The trail leads to used car salesman Stegman (Michael Strong). An ironic touch has his corny radio advert broadcast as Marvin systematically wrecks one of his cars - with Stegman inside.

Another example of the gallows humour is a flashback of gangster Mal Reese (John Vernon) telling Walker before the crime: 'We'll live forever.' Boorman cuts back to Reese falling to his death from his penthouse apartment pursued by Walker.

Next to go are the oily Carter (Lloyd Bochner), killed accidentally on purpose by his own hitman, and Brewster (Carroll O'Connor), a victim of a double-cross instigated by himself.

The twist ending reveals Yost to be Fairfax, another member of the organisation. He has cunningly engineered the deaths of the other gangsters to benefit himself.

He then offers Walker a role in the organisation. Walker recoils, backing away into the shadows without the money or the girl. His dream over, he can die in peace.

Most contemporary critics agreed that Point Blank was a stylish if violent thriller. Bosley Crowther in The New York Times felt Boorman did an 'amazing job' capturing the look and feel of LA.

He added: 'But holy smokes, what a candid and calculatedly sadistic film this is. What a sheer exercise in creeping menace and crashing violence for their surface shock effects.'

He also felt the film was likely to 'engross' audiences without 'enlightening' them as to what was going on.

This is because Boorman, who often tries to fuse commercialism with serious cinema, was not interested in making a conventional thriller.

A highly perceptive study of the film appears in Jack Shadoian's Dreams and Dead Ends: The American Gangster/Crime Film (1977). He calls the film a 'dream poem' and a 'personal, surreal vision' of the inhuman America that Walker confronts.

He says that the film asks the question: what is real? It is full of disembodied voices over intercoms and microphones. The scene in the nightclub he sees as a metaphor for the 'cultural chaos' of the 60s. The flashing lights, garish décor and screaming singer only serve to alienate people.

Shadoian writes: 'The false liberation of the 60s and its true psychic distress are superbly evoked.'

He also makes the point that many sexual actions in the film are one step removed from the real thing.
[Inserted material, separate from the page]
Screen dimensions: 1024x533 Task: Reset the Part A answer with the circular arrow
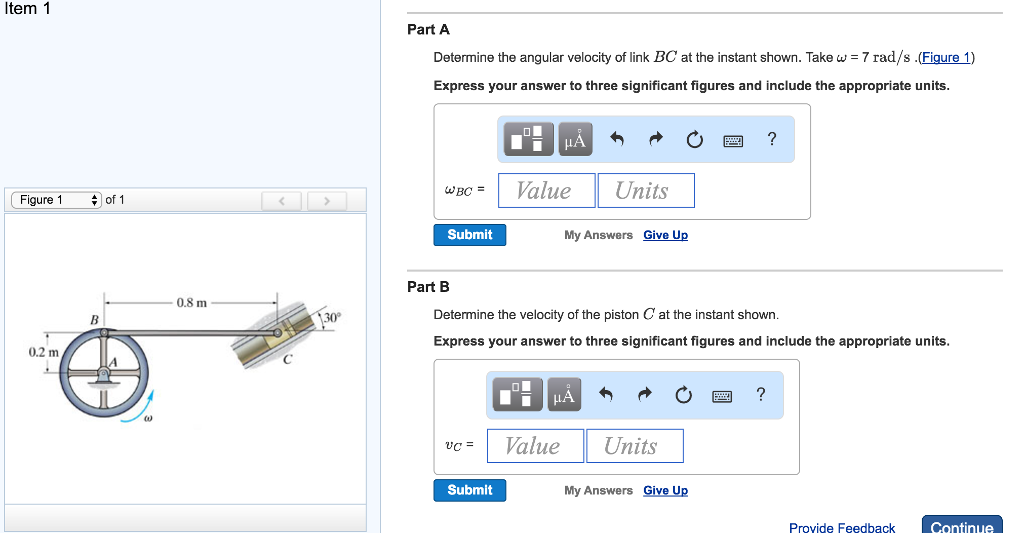[x=694, y=141]
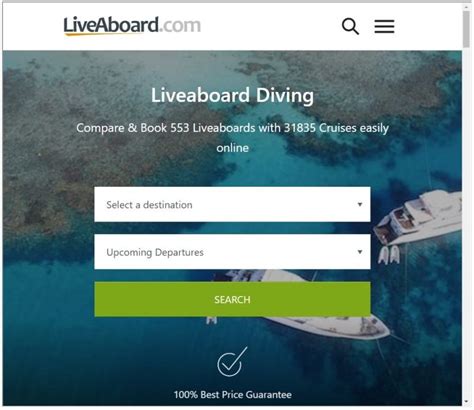Click the Best Price Guarantee checkmark icon
The image size is (474, 410).
[232, 362]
Walker empties his gun into his wife's bed (the gun being a Freudian symbol for a penis), Stegman looks at an attractive woman and fondles his car (!) while the nightclub singer caresses a microphone.

Several critics pointed out that Boorman modernised the gangster film. Things were simpler in days of yore when James Cagney despatched his enemies in the final reel, sorting out everything literally in black and white.

In Point Blank, Brewster and Carter live respectable, affluent lives. One reason why Walker cannot be paid his $93,000 is that the organisation doesn't use cash any more.

Most frightening of all, the mob has become in almost every way indistinguishable from a typical US corporation. This leads to the conclusion that the mob is American big business.

Point Blank and the second Boorman/Marvin picture Hell in the Pacific (1968) were screened at London's National Film Theatre in 1997 in the presence of Lee Marvin's widow Pamela. She pointed out that Point Blank had been included in a list of the ten best thrillers of all time.

She added: 'It is still extremely affecting. It is such a powerful and frightening movie. I think he (Marvin) was extremely proud of it. They (Marvin and Boorman) were a tremendous team and got on so well.'

Marvin, incidentally, was one of Hollywood's best ever tough guys both on screen and off. He witnessed horrors as a US marine fighting the Japanese in World War Two and, despite an extreme fondness for alcohol, reflected deeply on his role in his country's overseas wars.

His two movies with Boorman can be seen as the artistic highlight of his career. Both films were much more than simple entertainments.